Studierendenprojekt wird praktisch umgesetzt
Mit der Ausarbeitung war das Studierendenprojekt eigentlich abgeschlossen. Aber der Stadt Werther (Westf.) gefiel die Lösung so gut, dass sie sie auch anwenden wollte. Sie beauftragte die HSBI mit der Implementierung. Eine optimale Transferleistung der HSBI in die Region also. „Das zeigt, dass wir mit der Modellierung realer Problemstellungen als mathematisches Problem einen wichtigen Schlüssel für das Berufsleben vermitteln“, sagt Prof.
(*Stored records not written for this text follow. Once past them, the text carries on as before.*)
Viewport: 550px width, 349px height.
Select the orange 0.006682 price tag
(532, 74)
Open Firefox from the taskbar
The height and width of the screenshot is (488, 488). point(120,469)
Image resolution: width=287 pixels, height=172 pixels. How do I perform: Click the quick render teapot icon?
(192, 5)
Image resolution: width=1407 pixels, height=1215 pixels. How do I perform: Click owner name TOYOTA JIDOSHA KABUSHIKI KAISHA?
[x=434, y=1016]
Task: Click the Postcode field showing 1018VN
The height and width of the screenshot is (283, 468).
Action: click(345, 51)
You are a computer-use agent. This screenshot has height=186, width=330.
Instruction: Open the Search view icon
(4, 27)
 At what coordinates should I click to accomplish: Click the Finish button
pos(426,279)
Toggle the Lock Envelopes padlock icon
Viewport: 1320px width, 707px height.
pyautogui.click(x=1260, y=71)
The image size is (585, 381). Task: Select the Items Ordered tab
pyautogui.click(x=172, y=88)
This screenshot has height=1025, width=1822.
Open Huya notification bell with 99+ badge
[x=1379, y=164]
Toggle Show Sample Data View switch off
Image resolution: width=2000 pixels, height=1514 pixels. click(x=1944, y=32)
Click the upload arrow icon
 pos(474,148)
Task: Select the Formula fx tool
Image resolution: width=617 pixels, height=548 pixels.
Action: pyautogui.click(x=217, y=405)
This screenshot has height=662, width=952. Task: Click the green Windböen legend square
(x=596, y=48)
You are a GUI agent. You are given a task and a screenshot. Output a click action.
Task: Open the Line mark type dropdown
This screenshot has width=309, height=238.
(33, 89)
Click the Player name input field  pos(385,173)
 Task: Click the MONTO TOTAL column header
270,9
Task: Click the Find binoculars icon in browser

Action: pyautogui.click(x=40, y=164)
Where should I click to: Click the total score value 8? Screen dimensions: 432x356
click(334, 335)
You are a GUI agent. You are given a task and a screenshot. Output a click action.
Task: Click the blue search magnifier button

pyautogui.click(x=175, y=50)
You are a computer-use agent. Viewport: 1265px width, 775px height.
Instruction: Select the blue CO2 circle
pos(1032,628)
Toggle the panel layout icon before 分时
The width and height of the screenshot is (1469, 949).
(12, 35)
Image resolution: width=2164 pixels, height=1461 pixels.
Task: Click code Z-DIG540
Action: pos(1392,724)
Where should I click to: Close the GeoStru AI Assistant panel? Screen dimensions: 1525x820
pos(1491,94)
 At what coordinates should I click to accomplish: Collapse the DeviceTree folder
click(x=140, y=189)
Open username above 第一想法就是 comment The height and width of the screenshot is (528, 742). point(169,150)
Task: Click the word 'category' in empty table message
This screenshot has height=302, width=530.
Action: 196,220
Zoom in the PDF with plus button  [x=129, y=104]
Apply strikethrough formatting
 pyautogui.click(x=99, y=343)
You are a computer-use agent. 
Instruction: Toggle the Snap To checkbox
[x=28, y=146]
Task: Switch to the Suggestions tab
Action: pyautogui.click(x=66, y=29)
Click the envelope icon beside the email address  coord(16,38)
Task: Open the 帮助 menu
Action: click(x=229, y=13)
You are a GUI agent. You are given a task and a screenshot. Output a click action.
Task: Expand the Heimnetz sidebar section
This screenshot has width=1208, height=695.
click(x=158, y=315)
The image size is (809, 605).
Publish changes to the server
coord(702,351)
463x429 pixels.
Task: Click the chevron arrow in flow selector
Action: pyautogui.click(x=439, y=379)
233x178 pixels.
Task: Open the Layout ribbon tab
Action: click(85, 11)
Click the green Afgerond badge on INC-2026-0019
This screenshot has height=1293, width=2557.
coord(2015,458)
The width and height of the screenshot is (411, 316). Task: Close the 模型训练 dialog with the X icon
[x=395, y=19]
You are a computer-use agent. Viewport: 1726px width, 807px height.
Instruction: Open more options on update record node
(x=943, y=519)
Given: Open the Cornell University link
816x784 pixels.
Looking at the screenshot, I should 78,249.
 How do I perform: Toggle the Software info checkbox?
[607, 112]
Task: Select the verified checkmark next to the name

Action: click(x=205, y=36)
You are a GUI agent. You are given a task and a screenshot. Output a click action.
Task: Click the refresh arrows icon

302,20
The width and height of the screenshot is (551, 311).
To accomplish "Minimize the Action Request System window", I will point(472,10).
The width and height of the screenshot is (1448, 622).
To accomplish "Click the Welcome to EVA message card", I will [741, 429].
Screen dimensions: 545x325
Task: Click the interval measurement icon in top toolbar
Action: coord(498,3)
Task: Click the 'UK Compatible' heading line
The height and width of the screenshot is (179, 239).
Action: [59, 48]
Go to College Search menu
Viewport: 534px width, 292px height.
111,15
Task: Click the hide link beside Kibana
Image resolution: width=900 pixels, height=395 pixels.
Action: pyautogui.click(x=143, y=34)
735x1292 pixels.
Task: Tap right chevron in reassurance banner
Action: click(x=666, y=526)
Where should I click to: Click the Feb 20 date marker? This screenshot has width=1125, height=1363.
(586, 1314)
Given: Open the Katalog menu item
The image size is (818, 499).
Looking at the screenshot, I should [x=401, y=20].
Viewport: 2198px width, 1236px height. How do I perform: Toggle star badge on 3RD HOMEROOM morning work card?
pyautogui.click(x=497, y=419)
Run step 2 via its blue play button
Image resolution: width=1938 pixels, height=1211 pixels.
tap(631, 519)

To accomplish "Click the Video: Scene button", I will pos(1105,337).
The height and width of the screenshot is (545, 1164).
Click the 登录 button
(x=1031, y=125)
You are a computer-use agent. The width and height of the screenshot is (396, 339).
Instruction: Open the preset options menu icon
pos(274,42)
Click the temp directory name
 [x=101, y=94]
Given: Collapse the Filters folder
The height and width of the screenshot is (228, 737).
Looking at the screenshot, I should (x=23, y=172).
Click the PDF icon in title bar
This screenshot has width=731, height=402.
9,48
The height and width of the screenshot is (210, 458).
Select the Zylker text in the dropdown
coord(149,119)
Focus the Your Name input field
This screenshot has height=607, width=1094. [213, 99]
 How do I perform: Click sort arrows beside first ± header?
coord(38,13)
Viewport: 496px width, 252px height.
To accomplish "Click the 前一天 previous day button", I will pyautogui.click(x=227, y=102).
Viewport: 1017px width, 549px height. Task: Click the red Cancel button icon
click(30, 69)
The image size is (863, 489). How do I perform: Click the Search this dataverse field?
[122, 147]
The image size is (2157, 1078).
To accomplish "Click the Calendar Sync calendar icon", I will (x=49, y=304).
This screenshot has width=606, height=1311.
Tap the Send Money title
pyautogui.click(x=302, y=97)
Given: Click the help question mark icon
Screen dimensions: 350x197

Jonas Ide. „Vor allem kleineren und mittleren Unternehmen geht es wie der Stadt Werther (Westf.), ihnen ist oft nicht bewusst, dass es mathematische Werkzeuge für viele Problemstellungen gibt, mit denen man unglaublich viel bewegen kann.“
Sarah Huxohl schaut über das künftige Baugebiet. Neben Mehrfamilienhäusern werden auf der Brache 40 Einfamilien- und Doppelhäuser entstehen, für die die HSBI-Lösung erstmals eingesetzt wird. Huxohl freut sich sehr darauf. „Das wird meine Arbeit sehr vereinfachen.“ Und die Vergabe der Bauplätze nachvollziehbarer und transparenter machen.